───── Provided information ─────
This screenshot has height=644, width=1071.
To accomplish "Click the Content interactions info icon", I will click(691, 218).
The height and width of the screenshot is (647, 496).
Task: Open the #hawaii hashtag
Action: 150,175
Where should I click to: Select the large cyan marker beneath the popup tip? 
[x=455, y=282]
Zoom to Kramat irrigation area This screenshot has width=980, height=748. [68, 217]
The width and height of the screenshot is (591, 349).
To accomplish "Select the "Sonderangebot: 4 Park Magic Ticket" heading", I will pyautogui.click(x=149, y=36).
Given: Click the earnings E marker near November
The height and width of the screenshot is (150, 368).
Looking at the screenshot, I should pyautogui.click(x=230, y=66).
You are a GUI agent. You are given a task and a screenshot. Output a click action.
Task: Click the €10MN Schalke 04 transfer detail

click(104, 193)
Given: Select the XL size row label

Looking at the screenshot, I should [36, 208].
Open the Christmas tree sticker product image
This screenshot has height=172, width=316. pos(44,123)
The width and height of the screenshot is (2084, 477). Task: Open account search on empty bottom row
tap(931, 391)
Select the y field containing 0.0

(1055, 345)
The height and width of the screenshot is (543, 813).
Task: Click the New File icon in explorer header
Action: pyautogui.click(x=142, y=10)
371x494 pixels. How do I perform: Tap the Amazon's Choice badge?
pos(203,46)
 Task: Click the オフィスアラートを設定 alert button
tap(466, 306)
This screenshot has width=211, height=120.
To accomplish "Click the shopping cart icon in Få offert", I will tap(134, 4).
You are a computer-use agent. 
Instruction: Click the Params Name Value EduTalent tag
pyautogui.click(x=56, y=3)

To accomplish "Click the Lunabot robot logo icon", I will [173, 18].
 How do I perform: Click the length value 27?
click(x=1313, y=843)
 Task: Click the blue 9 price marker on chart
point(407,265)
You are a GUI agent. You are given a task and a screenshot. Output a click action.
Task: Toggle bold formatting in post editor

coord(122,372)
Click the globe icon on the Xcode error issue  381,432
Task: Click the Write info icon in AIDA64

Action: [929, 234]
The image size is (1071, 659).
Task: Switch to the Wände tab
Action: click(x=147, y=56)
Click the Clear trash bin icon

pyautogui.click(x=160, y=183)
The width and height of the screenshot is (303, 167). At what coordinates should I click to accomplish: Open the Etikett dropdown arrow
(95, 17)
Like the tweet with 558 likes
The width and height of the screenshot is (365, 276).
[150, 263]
─────
What the exercise asks.
Render the lines of these entries as a JSON list of strings, with one string per line and blank lines left out.

Result of this task.
[
  "This screenshot has height=644, width=1071.",
  "To accomplish \"Click the Content interactions info icon\", I will click(691, 218).",
  "The height and width of the screenshot is (647, 496).",
  "Task: Open the #hawaii hashtag",
  "Action: 150,175",
  "Where should I click to: Select the large cyan marker beneath the popup tip? ",
  "[x=455, y=282]",
  "Zoom to Kramat irrigation area This screenshot has width=980, height=748. [68, 217]",
  "The width and height of the screenshot is (591, 349).",
  "To accomplish \"Select the \"Sonderangebot: 4 Park Magic Ticket\" heading\", I will pyautogui.click(x=149, y=36).",
  "Given: Click the earnings E marker near November",
  "The height and width of the screenshot is (150, 368).",
  "Looking at the screenshot, I should pyautogui.click(x=230, y=66).",
  "You are a GUI agent. You are given a task and a screenshot. Output a click action.",
  "Task: Click the €10MN Schalke 04 transfer detail",
  "click(104, 193)",
  "Given: Select the XL size row label",
  "Looking at the screenshot, I should [36, 208].",
  "Open the Christmas tree sticker product image",
  "This screenshot has height=172, width=316. pos(44,123)",
  "The width and height of the screenshot is (2084, 477). Task: Open account search on empty bottom row",
  "tap(931, 391)",
  "Select the y field containing 0.0",
  "(1055, 345)",
  "The height and width of the screenshot is (543, 813).",
  "Task: Click the New File icon in explorer header",
  "Action: pyautogui.click(x=142, y=10)",
  "371x494 pixels. How do I perform: Tap the Amazon's Choice badge?",
  "pos(203,46)",
  " Task: Click the オフィスアラートを設定 alert button",
  "tap(466, 306)",
  "This screenshot has width=211, height=120.",
  "To accomplish \"Click the shopping cart icon in Få offert\", I will tap(134, 4).",
  "You are a computer-use agent. ",
  "Instruction: Click the Params Name Value EduTalent tag",
  "pyautogui.click(x=56, y=3)",
  "To accomplish \"Click the Lunabot robot logo icon\", I will [173, 18].",
  " How do I perform: Click the length value 27?",
  "click(x=1313, y=843)",
  " Task: Click the blue 9 price marker on chart",
  "point(407,265)",
  "You are a GUI agent. You are given a task and a screenshot. Output a click action.",
  "Task: Toggle bold formatting in post editor",
  "coord(122,372)",
  "Click the globe icon on the Xcode error issue  381,432",
  "Task: Click the Write info icon in AIDA64",
  "Action: [929, 234]",
  "The image size is (1071, 659).",
  "Task: Switch to the Wände tab",
  "Action: click(x=147, y=56)",
  "Click the Clear trash bin icon",
  "pyautogui.click(x=160, y=183)",
  "The width and height of the screenshot is (303, 167). At what coordinates should I click to accomplish: Open the Etikett dropdown arrow",
  "(95, 17)",
  "Like the tweet with 558 likes",
  "The width and height of the screenshot is (365, 276).",
  "[150, 263]"
]